De grandes voix l’avaient d’ailleurs souligné bien avant la mouvance féministe, comme le sociologue Emile Durkheim qui, dès la fin du XIXème siècle n’hésite pas à affirmer que “ce sont des raisons depuis longtemps oubliées”, à savoir les vertus surnaturelles attribuées au sang, et au sang menstruel en particulier, “qui ont déterminé les sexes à se séparer et à former en quelque sorte deux sociétés dans la société avec toutes les distinctions que cela implique en matière d’habillement, de fonctions sociales et professionnelles, de comportements, etc. (...) Rien ni dans la constitution de l’un ni dans celle de l’autre (sexe) ne rendait nécessaire une semblable séparation”1. Mais reconnaître l’existence de différences est une chose, les hiérarchiser en est une autre.
Or, la plupart des experts s’accordent pour reconnaître que “toute classification implique un ordre hiérarchique” et qu’en matière de sexe, dès que les hommes et les femmes sont mis en comparaison, la primauté est toujours du côté du sexe dit fort. C’est aussi vrai dans pratiquement toutes les langues où les qualités positives sont généralement considérées comme masculines et les négatives plutôt féminines.
L’écriture inclusive : un péril pour la langue ?
C’est sans doute pour cette raison qu’un débat s’est récemment installé en France pour dénoncer la règle grammaticale classique en langue française qui veut que, dans les accords, le masculin l’emporte toujours sur le féminin, et la remplacer par ce qu’il est dorénavant convenu d’appeler l’écriture inclusive, une façon de féminiser l’écriture et de rétablir les équilibres linguistiques en postulant que le langage contribue à former les mentalités et qu’il est un puissant moyen de rétablir l’égalité des représentations entre les femmes et les hommes (recteur-rectrice, électeur-électrice, droits humains plutôt que droits de l’Homme, etc.).

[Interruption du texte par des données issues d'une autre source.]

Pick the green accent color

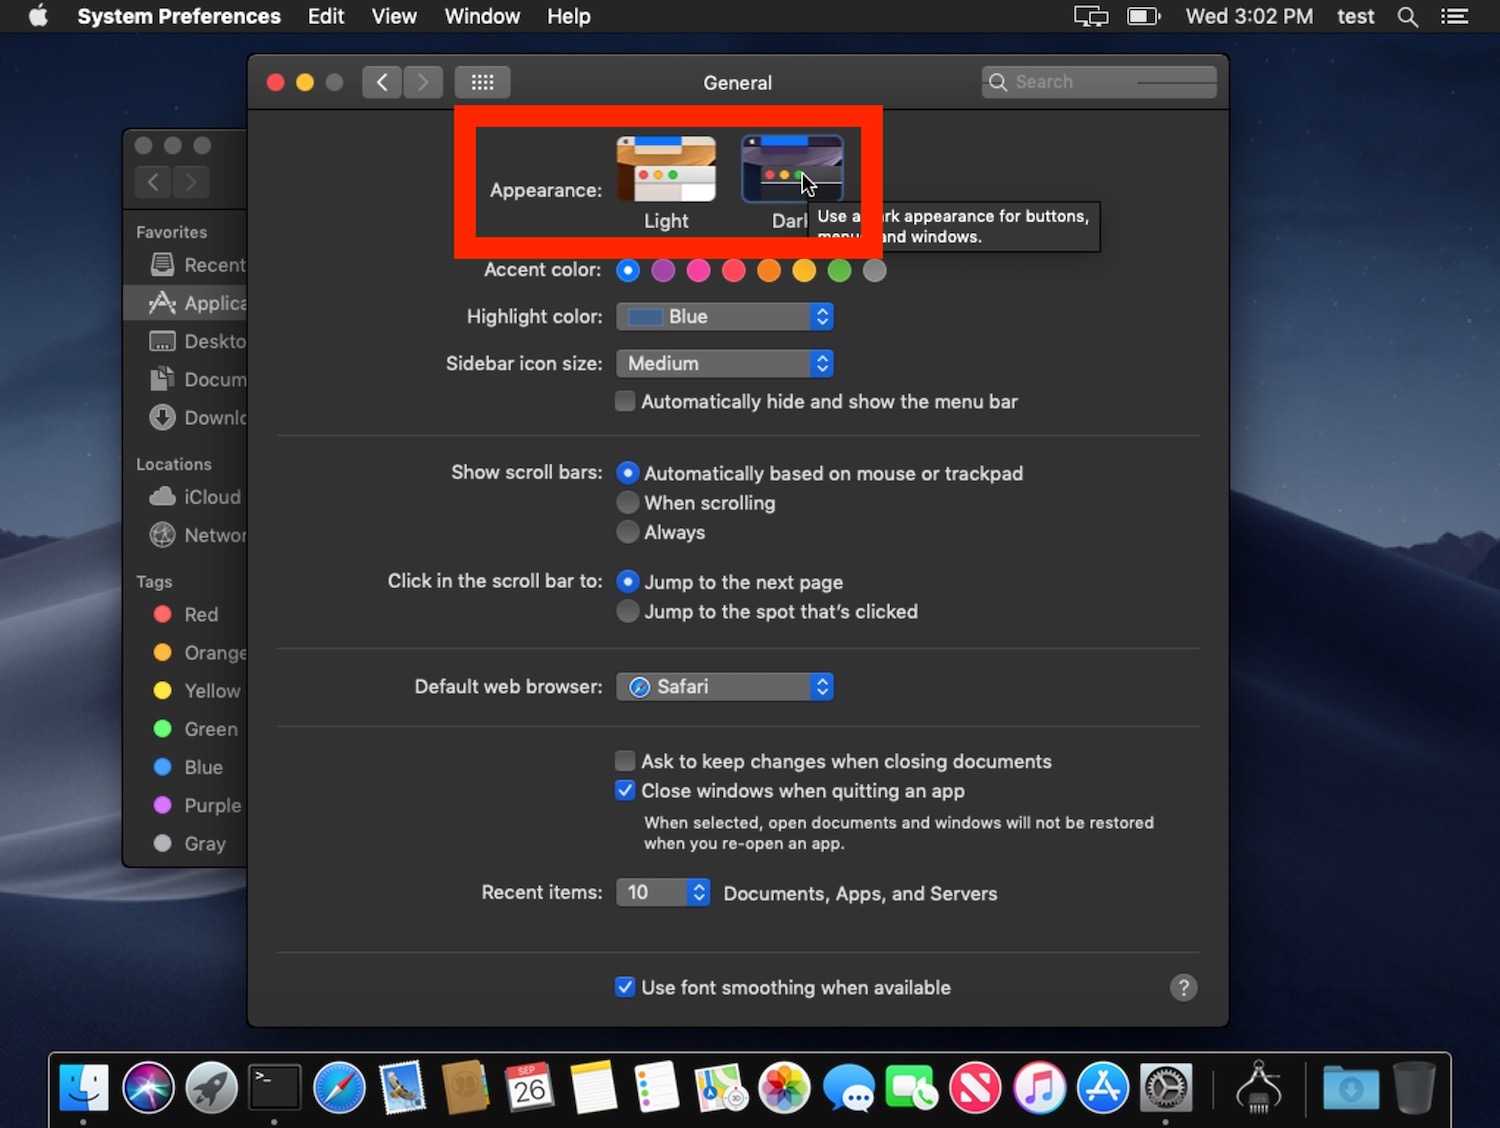click(x=839, y=271)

Bien entendu, cette question qui était jusqu’à présent confinée à des débats d’experts n’a pas manqué, en se répandant dans l’opinion publique, de susciter des querelles parfois violentes sur l’utilité ou non de modifier les ancestrales règles grammaticales.

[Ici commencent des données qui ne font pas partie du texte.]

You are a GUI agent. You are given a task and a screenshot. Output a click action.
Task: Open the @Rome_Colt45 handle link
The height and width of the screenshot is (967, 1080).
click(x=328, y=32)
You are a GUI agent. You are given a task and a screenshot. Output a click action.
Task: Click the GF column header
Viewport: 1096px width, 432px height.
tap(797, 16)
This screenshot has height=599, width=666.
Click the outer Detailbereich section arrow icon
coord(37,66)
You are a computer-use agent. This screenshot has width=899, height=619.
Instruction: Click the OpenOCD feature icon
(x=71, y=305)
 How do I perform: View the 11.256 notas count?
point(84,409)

Qu’est-ce qui a pu susciter une telle cacophonie ? Simplement la publication par la maison d’édition Hatier d’un manuel scolaire d’histoire qui respecte les règles de cette nouvelle orthographe, notamment en insérant un “point médian” dans les mots qu’on veut féminiser (français.es, électeur.rice.s ou électeurs.rices).
Déroutant sans doute, mais pas forcément plus compliqué que la pratique française assez incompréhensible de compter les dizaines au-delà de soixante (soixante-dix, quatre-vingts et quatre-vingt-dix au lieu de septante, octante et nonante).

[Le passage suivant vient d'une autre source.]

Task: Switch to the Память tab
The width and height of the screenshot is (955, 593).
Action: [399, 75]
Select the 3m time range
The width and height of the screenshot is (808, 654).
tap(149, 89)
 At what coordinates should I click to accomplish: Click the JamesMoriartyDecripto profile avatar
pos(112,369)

Même Microsoft, soucieux d’être toujours à l’avant-garde, a adapté son logiciel fétiche Office 365 en proposant une version féminisée de tous les noms.
Pourtant, l’affaire était à ce point sensible que le gouvernement français a rappelé par la voix de son premier ministre (Edouard Philippe) qu’il n’y avait pas de place dans l’administration pour ce mode d’écriture déclaré d’ailleurs par l’Académie française une “aberration” et un “péril mortel” pour la langue. A noter incidemment que cette vénérable institution a tout au plus réussi à faire élire en son sein (curieux le mot est masculin pour cet organe classiquement vu comme féminin !) seulement 8 femmes en un peu moins de quatre siècles. Peut mieux faire.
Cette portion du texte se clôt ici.